Requirement - Reproduce, word for word, the part of the listing that starts with the line containing "Task: Disable the Answering Call toggle" and ends with the line containing "tap(27, 611)", both of those lines included.

Data listing -
****
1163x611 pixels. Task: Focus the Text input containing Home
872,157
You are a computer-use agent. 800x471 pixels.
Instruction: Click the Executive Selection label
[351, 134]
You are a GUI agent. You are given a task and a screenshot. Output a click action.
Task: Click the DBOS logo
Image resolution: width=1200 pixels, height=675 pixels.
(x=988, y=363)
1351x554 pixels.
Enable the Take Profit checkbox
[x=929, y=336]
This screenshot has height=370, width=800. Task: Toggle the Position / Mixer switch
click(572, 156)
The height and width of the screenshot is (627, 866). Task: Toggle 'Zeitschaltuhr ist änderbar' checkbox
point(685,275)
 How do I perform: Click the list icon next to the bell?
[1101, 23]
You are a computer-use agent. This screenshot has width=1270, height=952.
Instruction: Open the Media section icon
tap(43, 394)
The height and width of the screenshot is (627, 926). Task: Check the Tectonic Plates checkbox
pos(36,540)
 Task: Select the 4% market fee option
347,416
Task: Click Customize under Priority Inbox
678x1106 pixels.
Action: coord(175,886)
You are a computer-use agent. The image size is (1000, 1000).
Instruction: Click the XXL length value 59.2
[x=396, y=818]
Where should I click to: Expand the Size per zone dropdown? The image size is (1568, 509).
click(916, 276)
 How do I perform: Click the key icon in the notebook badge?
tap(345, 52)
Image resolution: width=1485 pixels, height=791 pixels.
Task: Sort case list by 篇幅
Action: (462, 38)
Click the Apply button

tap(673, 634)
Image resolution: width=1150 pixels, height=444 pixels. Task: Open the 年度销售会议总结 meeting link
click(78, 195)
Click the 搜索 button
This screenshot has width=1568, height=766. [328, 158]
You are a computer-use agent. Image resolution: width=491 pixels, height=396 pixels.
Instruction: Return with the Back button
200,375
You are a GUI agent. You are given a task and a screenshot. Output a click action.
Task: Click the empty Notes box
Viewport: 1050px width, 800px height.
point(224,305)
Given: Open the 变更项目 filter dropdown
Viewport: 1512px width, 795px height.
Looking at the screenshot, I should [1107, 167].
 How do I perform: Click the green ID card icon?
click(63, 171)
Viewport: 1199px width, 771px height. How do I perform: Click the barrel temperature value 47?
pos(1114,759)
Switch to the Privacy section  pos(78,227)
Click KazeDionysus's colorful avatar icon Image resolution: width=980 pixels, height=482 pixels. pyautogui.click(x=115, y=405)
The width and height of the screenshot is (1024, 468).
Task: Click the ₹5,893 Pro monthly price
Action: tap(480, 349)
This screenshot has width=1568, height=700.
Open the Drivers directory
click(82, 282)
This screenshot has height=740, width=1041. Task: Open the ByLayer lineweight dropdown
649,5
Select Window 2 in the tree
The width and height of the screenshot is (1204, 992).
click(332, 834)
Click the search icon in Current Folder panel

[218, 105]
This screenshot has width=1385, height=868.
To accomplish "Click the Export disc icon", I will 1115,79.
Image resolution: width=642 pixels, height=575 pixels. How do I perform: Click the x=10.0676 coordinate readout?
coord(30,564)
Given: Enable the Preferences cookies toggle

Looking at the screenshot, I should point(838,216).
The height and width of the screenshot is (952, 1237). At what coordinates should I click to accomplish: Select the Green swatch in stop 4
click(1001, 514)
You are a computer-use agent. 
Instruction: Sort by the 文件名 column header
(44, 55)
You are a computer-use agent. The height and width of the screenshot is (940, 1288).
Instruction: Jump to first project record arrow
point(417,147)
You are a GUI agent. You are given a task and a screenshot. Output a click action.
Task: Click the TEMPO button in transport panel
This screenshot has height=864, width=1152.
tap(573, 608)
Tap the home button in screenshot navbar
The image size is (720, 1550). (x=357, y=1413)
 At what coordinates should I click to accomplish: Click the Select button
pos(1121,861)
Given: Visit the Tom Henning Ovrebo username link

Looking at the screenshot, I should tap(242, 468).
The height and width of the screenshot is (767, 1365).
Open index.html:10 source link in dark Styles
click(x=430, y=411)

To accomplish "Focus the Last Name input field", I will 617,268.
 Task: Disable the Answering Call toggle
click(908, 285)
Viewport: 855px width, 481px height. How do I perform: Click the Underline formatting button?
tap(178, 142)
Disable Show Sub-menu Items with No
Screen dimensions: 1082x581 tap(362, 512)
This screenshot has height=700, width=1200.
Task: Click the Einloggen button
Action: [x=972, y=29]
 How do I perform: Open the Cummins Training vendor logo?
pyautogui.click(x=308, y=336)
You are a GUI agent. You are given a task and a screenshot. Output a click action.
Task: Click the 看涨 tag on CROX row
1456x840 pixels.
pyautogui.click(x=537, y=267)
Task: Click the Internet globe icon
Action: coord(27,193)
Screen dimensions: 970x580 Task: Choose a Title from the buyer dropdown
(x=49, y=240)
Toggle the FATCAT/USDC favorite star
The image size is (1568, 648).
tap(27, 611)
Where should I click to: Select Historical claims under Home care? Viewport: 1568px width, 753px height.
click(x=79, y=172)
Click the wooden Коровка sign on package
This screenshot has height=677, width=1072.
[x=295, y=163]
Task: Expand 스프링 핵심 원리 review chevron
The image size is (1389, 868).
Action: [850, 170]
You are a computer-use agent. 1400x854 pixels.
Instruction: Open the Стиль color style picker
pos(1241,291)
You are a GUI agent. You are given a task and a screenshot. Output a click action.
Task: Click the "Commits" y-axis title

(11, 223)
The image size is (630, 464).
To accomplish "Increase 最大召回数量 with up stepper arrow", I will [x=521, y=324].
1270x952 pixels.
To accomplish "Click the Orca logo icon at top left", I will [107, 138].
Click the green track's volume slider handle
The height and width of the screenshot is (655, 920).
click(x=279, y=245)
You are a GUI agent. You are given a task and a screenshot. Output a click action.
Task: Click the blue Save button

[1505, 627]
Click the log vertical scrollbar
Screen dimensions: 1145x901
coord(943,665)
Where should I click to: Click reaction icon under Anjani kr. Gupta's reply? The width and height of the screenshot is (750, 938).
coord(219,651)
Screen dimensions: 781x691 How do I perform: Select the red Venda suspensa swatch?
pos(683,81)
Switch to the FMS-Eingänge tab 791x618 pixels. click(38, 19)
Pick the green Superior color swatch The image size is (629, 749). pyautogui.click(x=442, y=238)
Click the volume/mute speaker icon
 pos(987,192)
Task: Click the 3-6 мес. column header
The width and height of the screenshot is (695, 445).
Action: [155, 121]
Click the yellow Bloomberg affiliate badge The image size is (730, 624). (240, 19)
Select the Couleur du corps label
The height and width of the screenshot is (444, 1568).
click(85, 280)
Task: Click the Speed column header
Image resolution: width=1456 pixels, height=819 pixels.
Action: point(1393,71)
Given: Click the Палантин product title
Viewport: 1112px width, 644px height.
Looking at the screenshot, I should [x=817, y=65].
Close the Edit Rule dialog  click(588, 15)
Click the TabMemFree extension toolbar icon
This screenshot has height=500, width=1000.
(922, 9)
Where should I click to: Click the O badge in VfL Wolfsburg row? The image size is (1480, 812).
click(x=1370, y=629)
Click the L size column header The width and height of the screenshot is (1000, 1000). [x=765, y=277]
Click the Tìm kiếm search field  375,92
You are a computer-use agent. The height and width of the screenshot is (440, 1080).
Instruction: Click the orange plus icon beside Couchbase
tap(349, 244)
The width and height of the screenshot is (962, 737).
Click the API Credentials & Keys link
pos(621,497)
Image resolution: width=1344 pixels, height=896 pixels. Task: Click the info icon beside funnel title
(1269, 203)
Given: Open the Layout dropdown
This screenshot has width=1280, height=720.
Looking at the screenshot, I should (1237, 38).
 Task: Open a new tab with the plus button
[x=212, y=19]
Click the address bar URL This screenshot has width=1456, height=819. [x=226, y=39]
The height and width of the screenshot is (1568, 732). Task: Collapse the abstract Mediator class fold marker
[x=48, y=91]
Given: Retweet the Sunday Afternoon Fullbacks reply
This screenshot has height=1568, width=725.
****
Exercise answer -
 Task: Disable the Answering Call toggle
click(908, 285)
Viewport: 855px width, 481px height. How do I perform: Click the Underline formatting button?
tap(178, 142)
Disable Show Sub-menu Items with No
Screen dimensions: 1082x581 tap(362, 512)
This screenshot has height=700, width=1200.
Task: Click the Einloggen button
Action: [x=972, y=29]
 How do I perform: Open the Cummins Training vendor logo?
pyautogui.click(x=308, y=336)
You are a GUI agent. You are given a task and a screenshot. Output a click action.
Task: Click the 看涨 tag on CROX row
1456x840 pixels.
pyautogui.click(x=537, y=267)
Task: Click the Internet globe icon
Action: coord(27,193)
Screen dimensions: 970x580 Task: Choose a Title from the buyer dropdown
(x=49, y=240)
Toggle the FATCAT/USDC favorite star
The image size is (1568, 648).
tap(27, 611)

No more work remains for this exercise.